### Source
(begin)
Note

Go to the end to download the full example code.

ResNet50 deployment with TensorRT Patterns#

This quickstart shows how to prepare a PyTorch ResNet50 model for deployment with embedl_deploy.

The core idea is simple:

A transform applies a list of graph rewrite patterns.
A plan lets you inspect and edit every match before applying it.

In the current public release, the packaged backend is TensorRT. The core API is backend-agnostic, and additional backends may be added over time.

For TensorRT, the pattern library is split into three buckets:

Conversions: structural rewrites run first to normalize graphs.
Fusions: combine layer sequences into fused modules.
Quantized patterns: quantization-focused rewrites (currently empty in this release, but included in the API).
(end)
### Set tasks
(1) According to the ResNet50 quickstart, which backend is packaged in the current public release?
(2) Revise the stretch of the ResNet50 quickstart from "ResNet50 deployment with" through "to normalize graphs.", putting "preview" in place of "plan".

### Record extracts
(begin)
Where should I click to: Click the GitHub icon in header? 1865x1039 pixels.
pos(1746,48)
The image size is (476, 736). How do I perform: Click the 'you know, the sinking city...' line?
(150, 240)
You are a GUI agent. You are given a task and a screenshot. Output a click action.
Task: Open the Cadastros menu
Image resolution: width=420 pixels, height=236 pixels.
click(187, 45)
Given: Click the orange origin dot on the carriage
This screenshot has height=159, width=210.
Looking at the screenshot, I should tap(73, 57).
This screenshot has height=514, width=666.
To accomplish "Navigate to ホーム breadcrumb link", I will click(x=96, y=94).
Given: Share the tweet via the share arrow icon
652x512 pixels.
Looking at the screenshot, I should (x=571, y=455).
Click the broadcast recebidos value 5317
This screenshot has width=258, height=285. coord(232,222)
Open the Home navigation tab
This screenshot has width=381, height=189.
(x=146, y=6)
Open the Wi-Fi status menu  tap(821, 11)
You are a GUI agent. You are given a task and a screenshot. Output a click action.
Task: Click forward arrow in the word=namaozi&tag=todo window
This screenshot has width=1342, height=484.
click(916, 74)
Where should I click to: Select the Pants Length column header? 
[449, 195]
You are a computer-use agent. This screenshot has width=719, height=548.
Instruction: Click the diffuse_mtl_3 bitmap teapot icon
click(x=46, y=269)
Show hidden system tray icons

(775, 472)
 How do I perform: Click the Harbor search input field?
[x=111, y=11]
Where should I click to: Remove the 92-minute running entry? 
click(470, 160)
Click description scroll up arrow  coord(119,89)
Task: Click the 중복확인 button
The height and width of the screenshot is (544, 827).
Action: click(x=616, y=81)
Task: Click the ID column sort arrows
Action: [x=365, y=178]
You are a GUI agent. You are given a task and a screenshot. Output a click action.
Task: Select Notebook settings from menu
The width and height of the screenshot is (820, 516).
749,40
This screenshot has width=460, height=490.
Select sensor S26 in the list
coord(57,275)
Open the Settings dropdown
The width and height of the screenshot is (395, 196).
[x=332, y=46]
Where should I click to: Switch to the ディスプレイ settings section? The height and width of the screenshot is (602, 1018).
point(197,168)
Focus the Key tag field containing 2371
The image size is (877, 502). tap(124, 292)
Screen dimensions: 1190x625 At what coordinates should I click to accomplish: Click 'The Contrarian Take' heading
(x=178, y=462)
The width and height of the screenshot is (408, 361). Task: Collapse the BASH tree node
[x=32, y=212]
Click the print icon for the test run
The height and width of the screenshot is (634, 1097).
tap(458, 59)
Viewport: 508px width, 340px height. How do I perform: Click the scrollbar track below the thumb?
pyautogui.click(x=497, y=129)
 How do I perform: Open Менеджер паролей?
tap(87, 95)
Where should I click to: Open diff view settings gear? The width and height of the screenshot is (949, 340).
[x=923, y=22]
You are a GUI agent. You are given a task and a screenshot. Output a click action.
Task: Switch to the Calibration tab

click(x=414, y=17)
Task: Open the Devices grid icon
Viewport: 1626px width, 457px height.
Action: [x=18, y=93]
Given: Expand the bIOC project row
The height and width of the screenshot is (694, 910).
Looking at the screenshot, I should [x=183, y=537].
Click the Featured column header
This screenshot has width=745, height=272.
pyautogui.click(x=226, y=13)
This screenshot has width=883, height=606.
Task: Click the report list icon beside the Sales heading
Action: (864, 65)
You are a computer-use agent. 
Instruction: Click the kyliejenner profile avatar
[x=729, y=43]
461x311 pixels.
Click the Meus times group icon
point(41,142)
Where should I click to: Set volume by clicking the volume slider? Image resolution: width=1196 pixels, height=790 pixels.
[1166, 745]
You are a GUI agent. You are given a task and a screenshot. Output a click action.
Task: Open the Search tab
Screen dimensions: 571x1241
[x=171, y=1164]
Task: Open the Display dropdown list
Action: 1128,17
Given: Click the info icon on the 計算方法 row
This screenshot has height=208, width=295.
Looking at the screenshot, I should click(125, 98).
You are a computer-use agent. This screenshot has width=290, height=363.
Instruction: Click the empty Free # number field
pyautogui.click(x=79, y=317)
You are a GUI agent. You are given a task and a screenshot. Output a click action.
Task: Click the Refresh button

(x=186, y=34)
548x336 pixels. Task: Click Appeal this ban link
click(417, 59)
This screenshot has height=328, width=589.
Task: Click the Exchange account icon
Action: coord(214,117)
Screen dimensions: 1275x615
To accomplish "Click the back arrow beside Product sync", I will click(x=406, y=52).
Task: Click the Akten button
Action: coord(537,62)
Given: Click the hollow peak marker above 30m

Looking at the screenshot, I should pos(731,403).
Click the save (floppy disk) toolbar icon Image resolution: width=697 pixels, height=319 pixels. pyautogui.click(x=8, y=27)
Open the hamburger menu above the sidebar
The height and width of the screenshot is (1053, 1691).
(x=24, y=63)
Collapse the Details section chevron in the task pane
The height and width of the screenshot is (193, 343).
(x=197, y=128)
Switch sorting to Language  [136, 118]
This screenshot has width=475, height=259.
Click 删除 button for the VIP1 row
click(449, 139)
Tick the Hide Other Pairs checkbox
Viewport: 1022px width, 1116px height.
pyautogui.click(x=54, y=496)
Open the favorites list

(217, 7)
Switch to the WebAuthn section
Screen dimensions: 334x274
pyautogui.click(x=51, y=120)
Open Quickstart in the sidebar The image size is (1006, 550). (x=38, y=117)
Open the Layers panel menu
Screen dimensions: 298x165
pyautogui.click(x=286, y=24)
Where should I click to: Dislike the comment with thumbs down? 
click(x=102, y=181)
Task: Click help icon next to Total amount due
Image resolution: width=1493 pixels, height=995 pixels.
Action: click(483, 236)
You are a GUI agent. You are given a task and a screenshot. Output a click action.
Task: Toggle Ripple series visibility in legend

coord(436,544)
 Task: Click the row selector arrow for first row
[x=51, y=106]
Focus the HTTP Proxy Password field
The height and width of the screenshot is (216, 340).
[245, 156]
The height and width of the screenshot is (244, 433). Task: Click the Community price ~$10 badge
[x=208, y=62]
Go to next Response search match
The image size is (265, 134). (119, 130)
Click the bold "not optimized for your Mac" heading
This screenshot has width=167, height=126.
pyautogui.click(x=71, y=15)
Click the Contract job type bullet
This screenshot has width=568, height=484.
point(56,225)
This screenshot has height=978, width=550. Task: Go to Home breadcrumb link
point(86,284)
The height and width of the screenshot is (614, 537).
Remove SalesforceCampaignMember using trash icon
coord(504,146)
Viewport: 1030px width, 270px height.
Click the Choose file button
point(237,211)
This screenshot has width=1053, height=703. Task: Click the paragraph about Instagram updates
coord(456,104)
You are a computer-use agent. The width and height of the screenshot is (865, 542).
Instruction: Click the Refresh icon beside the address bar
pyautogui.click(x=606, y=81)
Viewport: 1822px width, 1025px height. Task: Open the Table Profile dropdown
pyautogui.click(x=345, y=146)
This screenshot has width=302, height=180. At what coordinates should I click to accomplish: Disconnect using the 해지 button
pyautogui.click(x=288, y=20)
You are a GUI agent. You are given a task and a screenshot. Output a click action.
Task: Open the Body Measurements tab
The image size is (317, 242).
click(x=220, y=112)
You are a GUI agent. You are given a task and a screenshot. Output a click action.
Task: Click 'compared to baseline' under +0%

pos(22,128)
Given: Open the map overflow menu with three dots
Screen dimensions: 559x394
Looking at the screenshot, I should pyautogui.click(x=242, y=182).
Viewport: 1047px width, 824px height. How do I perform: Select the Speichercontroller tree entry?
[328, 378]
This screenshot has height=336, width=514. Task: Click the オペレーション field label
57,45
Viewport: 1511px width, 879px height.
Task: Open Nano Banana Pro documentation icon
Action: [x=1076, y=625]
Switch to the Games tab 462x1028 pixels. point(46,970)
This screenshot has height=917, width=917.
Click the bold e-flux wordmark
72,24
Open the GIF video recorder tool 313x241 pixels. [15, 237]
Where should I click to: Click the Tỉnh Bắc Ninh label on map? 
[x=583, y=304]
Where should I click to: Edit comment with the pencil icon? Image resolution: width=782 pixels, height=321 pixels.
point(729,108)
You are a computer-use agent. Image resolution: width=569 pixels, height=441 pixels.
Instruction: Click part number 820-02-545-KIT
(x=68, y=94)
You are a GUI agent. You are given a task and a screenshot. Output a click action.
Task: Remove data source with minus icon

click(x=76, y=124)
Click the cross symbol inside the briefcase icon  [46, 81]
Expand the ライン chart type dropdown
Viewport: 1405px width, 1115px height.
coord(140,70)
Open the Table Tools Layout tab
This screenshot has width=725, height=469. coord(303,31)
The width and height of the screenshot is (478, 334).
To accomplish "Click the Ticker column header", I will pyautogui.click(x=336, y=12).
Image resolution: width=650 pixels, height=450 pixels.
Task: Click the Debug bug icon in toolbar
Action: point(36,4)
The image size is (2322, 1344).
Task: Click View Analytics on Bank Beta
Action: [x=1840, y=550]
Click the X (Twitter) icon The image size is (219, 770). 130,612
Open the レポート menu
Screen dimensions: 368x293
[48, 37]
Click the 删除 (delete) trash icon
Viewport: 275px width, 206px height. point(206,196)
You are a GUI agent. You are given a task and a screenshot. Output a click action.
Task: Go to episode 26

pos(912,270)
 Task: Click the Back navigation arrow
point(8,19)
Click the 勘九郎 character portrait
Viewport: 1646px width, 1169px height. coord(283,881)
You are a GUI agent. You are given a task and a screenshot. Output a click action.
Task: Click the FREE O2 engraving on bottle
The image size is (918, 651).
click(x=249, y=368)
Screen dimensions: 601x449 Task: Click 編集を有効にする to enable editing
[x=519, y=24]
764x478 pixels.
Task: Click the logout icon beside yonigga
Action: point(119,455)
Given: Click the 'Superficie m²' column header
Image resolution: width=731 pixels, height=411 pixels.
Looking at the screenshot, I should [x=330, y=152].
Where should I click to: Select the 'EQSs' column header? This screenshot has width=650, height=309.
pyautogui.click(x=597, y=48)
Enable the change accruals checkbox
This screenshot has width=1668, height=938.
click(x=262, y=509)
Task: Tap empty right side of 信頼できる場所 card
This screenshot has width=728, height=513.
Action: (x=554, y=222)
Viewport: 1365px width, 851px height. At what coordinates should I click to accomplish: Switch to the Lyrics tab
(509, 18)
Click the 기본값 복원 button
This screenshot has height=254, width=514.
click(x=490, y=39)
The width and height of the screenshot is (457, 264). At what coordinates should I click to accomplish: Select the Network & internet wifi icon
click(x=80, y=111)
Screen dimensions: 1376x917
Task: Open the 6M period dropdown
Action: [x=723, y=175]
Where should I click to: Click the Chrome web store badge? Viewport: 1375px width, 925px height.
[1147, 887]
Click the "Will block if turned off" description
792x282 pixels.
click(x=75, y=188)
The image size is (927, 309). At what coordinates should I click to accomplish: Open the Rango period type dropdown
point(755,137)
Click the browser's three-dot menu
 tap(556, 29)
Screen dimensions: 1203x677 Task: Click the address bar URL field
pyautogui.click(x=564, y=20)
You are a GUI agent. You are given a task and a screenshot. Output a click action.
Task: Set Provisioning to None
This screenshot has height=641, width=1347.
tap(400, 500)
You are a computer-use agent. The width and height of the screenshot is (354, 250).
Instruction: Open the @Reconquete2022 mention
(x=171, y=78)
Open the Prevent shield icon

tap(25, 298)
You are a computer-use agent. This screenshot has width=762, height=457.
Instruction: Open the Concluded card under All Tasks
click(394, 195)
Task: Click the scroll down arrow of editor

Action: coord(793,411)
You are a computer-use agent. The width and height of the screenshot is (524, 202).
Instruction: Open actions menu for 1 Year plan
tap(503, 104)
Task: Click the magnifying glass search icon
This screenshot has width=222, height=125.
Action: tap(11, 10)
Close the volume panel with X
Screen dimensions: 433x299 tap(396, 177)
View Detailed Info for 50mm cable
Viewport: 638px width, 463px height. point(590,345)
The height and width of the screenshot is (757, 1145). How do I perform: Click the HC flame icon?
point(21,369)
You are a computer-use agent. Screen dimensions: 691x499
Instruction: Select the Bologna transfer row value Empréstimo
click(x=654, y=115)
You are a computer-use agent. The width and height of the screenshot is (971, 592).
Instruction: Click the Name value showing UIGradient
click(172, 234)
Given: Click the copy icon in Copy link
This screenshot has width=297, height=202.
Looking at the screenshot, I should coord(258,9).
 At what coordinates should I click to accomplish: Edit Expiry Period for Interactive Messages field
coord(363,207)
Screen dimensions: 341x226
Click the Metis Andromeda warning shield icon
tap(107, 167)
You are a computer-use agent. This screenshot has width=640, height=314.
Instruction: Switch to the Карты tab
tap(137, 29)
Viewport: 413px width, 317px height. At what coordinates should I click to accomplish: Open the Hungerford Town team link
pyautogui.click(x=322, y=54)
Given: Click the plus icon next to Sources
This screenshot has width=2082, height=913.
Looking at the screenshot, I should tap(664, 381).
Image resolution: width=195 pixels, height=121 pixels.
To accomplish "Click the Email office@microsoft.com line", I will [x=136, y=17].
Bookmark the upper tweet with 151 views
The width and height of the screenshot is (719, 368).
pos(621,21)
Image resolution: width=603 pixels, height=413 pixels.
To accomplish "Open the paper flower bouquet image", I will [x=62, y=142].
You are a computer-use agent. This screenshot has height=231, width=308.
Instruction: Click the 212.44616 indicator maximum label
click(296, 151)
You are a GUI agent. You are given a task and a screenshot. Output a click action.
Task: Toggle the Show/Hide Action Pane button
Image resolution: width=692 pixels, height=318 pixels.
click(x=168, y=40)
(end)
### Task answers
(1) TensorRT

(2)
ResNet50 deployment with TensorRT Patterns#

This quickstart shows how to prepare a PyTorch ResNet50 model for deployment with embedl_deploy.

The core idea is simple:

A transform applies a list of graph rewrite patterns.
A preview lets you inspect and edit every match before applying it.

In the current public release, the packaged backend is TensorRT. The core API is backend-agnostic, and additional backends may be added over time.

For TensorRT, the pattern library is split into three buckets:

Conversions: structural rewrites run first to normalize graphs.